The range of possible scores on these exams is 200-600 with a score of 400 dividing success from failure. These numbers are the result of the norming of raw scores (number of correct answers) required for a score of 400. On most tests that number is between 28 and 30 out of 50 questions, thus indicating student mastery at a level of 56% to 60%.
As low as those requirements might appear they are actually misleading. Ten of these tests (exception—English Writing) are four-option, multiple choice questions with no penalty for wrong answers. Under these conditions, the laws of probability become a powerful component in the scoring. In a system where guessing will provide the correct answer at a rate of on- in-four (25%), “passing” becomes a great deal easier.
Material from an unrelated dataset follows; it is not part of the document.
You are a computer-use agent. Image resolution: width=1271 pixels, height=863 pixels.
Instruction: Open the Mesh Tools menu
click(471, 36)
A student who can answer 22 questions and guesses on the remaining 28 should gain 7 more correct answers leading to a potential pass with an actual score of 44%. Two years ago the raw score required to pass the Algebra 1 exam was set at 25, a number which could be easily reached with less than 40% mastery.
A cautionary tale
At one Virginia school, students who wanted to take a two-year advanced Biology course would not take any class in the subject until their junior year. After having studied slightly less than half of the curriculum in May of that first year they would take the Biology SOL exam. In five years of testing none of these individuals failed the test; more than 60% scored “pass advanced” (500 or higher). Meanwhile 20% of the students in the full-year regular Biology 1 classes were failing the identical test. Such results and a study of the math leads to one conclusion: the Virginia SOL exams are a minimum competency test that talented students can pass with little preparation.
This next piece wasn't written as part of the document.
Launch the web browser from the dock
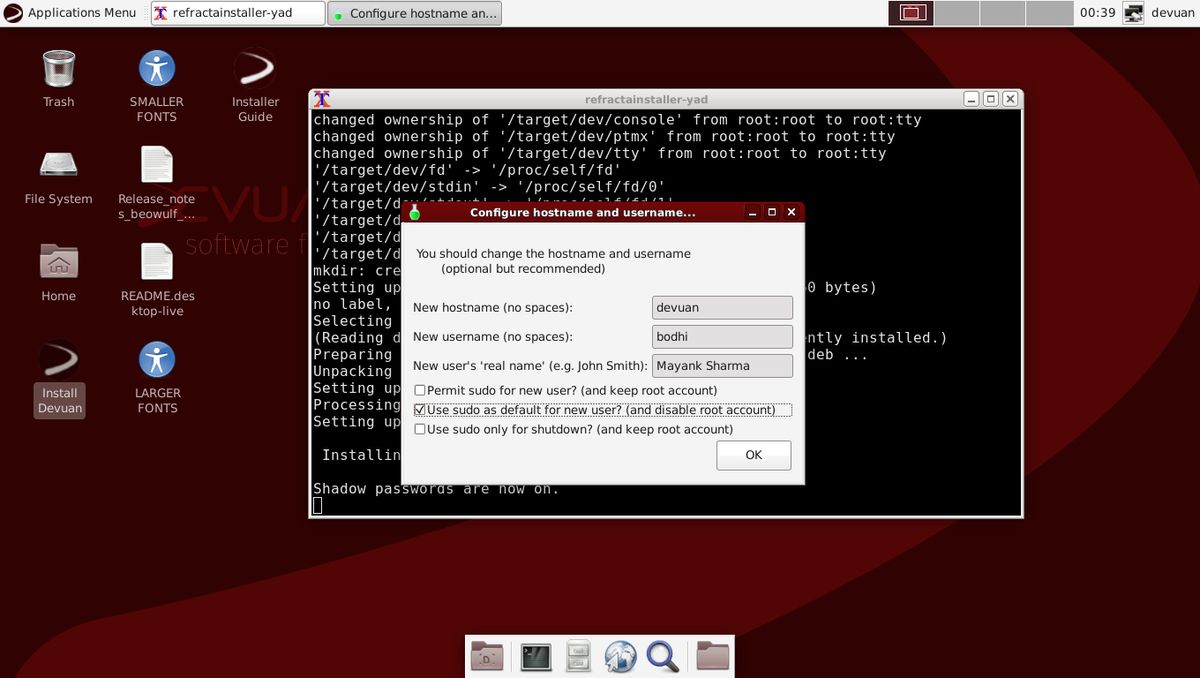The image size is (1200, 678). 620,657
Measurement requires more than numbers
The lessons from the SOLs are basic. The construction, grading and scope of standardized testing must be incorporated into any assessment of teacher or student performance. The quality of the teacher may play less of a role in passing than the test itself. Likewise, the demographics of a student body can be a critical component of success or failure. In many situations individuals with a strong academic background can do well on such assessments regardless of the quality of the teacher. When comparing scores of different schools, ELL population, poverty levels and student mobility must be considerations. And when studying individual student success, past history can be as important as any current result.
Assessing performance is becoming more and more important in education but it cannot be found in a single number.